So far as the survivors
of the Biloxi are concerned the classification is satisfactory; but there
is doubt concerning the former limits of the division, and also concerning
the relations of the extinct tribes referred to on slender, yet the best
available, evidence. The classification of the extinct and nearly extinct
Siouan Indians of the east is much less satisfactory. In several cases
languages are utterly lost, and in others a few doubtful terms alone
remain. In these cases affinity is inferred in part from geographic
relation, but chiefly from the recorded federation of tribes and union of
remnants as the aboriginal population faded under the light of brighter
intelligence; and in all such instances it has been assumed that
federation and union grew out of that conformity in mode of thought which
is characteristic of peoples speaking identical or closely related
tongues.
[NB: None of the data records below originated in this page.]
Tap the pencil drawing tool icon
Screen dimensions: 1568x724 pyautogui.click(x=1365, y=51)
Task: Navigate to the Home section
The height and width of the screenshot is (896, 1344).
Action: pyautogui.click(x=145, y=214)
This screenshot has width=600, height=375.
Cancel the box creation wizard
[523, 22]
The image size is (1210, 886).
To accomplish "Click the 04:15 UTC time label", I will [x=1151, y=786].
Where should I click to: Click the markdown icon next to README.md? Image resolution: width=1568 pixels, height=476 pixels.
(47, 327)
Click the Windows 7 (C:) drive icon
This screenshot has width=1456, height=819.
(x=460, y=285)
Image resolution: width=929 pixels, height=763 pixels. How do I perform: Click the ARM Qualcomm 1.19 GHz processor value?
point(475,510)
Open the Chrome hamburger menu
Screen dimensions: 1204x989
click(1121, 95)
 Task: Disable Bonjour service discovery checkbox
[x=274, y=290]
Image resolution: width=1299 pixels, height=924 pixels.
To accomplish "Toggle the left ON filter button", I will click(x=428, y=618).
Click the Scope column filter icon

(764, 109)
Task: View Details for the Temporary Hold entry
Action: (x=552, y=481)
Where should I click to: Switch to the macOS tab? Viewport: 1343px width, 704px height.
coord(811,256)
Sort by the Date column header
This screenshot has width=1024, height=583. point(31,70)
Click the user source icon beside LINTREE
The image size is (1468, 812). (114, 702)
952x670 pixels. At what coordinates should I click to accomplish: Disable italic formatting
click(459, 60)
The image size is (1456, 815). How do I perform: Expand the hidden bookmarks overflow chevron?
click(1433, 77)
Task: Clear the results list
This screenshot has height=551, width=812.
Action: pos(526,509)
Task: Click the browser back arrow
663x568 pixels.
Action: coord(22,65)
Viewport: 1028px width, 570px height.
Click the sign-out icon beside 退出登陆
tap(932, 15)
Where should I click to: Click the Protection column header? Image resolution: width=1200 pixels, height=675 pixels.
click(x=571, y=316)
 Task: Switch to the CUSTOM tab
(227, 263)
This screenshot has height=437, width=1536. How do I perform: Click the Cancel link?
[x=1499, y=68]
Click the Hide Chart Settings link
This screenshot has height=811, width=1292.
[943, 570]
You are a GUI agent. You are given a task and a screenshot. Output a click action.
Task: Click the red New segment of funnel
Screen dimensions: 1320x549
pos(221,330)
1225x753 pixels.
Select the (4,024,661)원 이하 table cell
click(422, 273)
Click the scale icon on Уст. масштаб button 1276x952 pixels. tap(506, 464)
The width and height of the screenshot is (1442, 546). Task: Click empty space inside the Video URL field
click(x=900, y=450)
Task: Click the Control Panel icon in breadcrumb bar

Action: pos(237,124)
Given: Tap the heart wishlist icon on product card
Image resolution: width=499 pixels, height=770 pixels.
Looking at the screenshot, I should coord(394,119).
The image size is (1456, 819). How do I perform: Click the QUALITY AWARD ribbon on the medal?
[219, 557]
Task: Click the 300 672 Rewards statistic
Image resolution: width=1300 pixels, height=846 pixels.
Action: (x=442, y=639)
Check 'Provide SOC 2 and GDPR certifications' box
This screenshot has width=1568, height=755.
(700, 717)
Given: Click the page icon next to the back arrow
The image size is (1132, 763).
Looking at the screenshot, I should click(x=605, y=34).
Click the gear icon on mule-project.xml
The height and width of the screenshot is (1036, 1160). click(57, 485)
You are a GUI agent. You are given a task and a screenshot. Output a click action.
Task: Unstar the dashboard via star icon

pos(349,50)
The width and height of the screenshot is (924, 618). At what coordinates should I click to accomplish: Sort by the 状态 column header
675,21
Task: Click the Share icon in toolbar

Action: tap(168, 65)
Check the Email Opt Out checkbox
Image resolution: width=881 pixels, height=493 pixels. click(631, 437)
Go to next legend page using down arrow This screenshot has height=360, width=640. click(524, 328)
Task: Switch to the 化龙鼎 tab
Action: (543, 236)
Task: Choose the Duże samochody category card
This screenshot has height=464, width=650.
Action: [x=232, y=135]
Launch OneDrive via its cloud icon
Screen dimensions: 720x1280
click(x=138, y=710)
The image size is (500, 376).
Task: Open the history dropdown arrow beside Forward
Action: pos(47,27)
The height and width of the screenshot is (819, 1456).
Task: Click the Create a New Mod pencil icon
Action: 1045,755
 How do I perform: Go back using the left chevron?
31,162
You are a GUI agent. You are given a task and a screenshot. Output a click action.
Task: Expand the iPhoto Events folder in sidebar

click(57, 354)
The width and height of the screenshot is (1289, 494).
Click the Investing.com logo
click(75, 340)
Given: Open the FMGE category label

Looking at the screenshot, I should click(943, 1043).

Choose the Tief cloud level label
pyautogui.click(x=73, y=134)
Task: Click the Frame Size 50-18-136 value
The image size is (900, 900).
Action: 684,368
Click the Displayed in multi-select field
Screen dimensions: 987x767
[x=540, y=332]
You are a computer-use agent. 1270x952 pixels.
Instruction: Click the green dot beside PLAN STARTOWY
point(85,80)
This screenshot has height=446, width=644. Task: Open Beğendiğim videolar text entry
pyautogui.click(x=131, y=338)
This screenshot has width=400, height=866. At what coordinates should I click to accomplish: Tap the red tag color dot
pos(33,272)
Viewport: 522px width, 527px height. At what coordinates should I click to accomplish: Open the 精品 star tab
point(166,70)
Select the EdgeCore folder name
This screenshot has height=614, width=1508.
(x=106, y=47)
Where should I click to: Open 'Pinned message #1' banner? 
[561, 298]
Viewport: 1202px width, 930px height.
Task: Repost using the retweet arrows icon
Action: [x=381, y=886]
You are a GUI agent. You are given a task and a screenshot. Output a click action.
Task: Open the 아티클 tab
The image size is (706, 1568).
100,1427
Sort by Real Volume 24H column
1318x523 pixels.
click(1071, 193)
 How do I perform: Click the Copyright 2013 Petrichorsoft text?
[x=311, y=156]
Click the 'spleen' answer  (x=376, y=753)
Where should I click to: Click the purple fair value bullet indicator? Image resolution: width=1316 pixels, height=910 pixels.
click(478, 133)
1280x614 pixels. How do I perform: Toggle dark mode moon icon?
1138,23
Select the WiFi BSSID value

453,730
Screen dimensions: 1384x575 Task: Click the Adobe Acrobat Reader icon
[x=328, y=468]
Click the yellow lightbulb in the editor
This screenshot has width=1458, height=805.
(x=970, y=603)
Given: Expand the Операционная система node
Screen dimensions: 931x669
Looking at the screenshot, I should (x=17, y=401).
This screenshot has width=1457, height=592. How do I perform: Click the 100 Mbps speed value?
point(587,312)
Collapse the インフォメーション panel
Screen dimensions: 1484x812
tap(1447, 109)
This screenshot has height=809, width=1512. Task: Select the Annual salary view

Accordingly, while the grouping of eastern tribes rests in part
on meager testimony and is open to question at many points, it is perhaps
the best that can be devised, and suffices for convenience of statement if
not as a final classification. So far as practicable the names adopted for
the tribes, confederacies, and other groups are those in common use, the
aboriginal designations, when distinct, being added in those cases in
which they are known.
The present population of the Siouan stock is probably between 40,000 and
45,000, including 2,000 or more (mainly Asiniboin) in Canada.